If payment is not made within the time period provided for in the PLA notice, the landlord can then cancel the lease. To cancel the lease the landlord will usually “re-enter the land peaceably" by entering the premises and changing the locks. Alternatively, a landlord is entitled to an order for possession from the Court.
For breaches other than non-payment of rent, section 246 of the Act again requires that the landlord serve a PLA notice before cancelling. The section does not stipulate a minimum timeframe, but instead says that the notice must give the tenant a period that is “reasonable in the circumstances" to remedy the breach.
If, after a lease is cancelled, a tenant wishes to continue leasing the premises and cannot reach a new agreement with the landlord, the tenant must pay the outstanding rent and costs and apply to the court for relief against cancellation.
The changes announced today will mean that the 10 working day time periods in section 245 of the Property Law Act will each become periods of 30 working days. At present these time periods can run concurrently, so that a landlord can serve a notice on a tenant as soon as the tenant fails to pay the rent on time, as opposed to having to wait until the rent has been unpaid for 10 working days. We expect that this will continue to be the case.

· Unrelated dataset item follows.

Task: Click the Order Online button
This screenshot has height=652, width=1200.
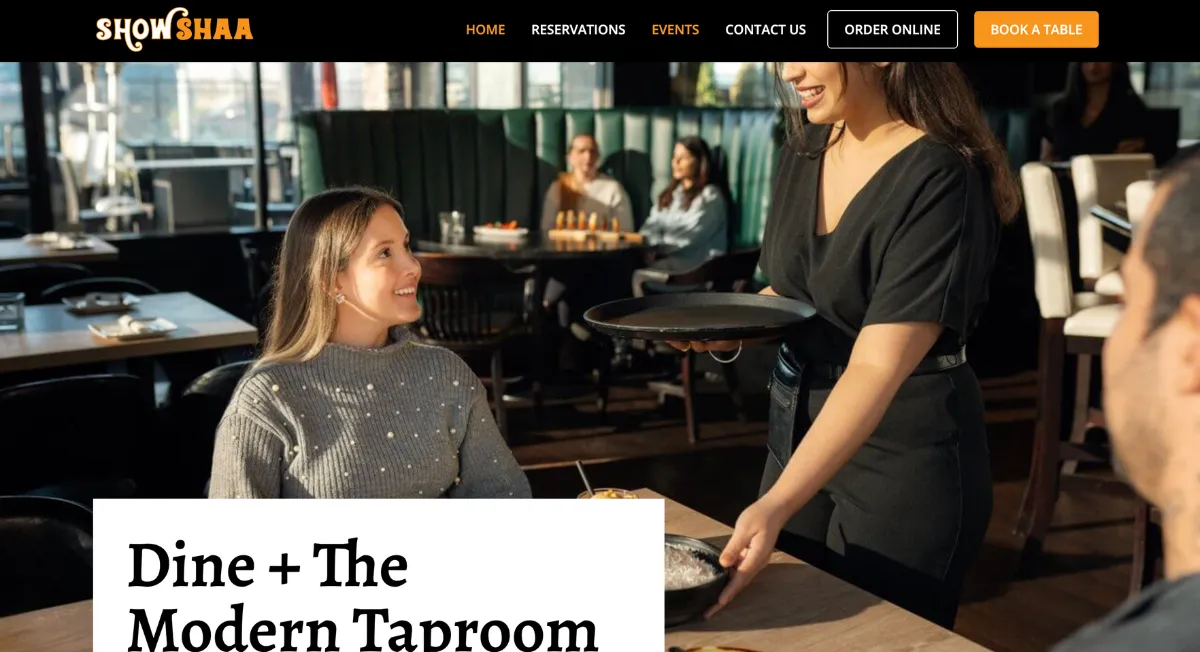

The process for a landlord to recover non-payment of outgoings (as distinct from rent) will continue to depend on the wording of the lease. Many leases will provide that outgoings are to be treated in the same way as rent, so that the time periods in section 245 of the Property Law Act will apply. However, if that is not the case, then section 246 will apply. That section requires the PLA notice to give the tenant a reasonable period to remedy the breach. The changes that have been announced do not appear to change this requirement, and what is a reasonable period will continue to depend on the particular circumstances.

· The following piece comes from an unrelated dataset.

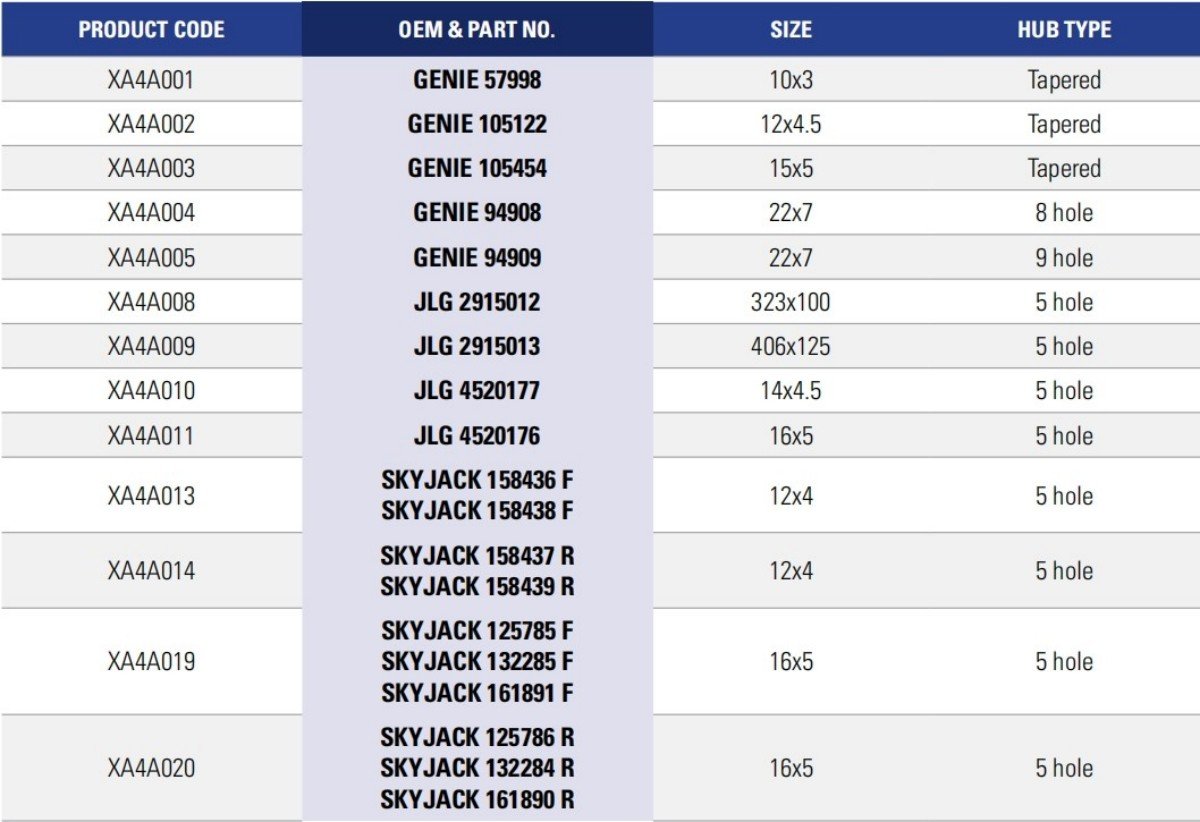The width and height of the screenshot is (1200, 822).
Task: Select product code XA4A001
Action: pyautogui.click(x=151, y=80)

How does this affect disputes over rent suspension?
Where the landlord and tenant disagree as to what constitutes a “fair proportion" reduction to rent and outgoings during Alert Level 4 (under a rent suspension clause), then the dispute resolution provisions of the lease apply. The dispute does not entitle the landlord to serve a PLA notice and then cancel. However if the lease does not contain a rent suspension clause and the tenant fails to pay the rent, the landlord is entitled to serve a PLA notice and then cancel in accordance with the notice.
Changes to enforcement of mortgages
The government has also announced changes to the timeframes specified in sections 120 and 128 of the Property Law Act, which allow a mortgagee to exercise its power of sale and other powers if the owner defaults. Under the changes, the owner will need to be given 40 working days to remedy the default in the case of a property (increased from the existing 20 working days), and 20 working days in the case of goods (increased from the existing 10 working days). These changes relate to both residential and commercial mortgages, although the government has said that it expects that residential borrowers will rely (at least initially) on the mortgage payment deferral scheme.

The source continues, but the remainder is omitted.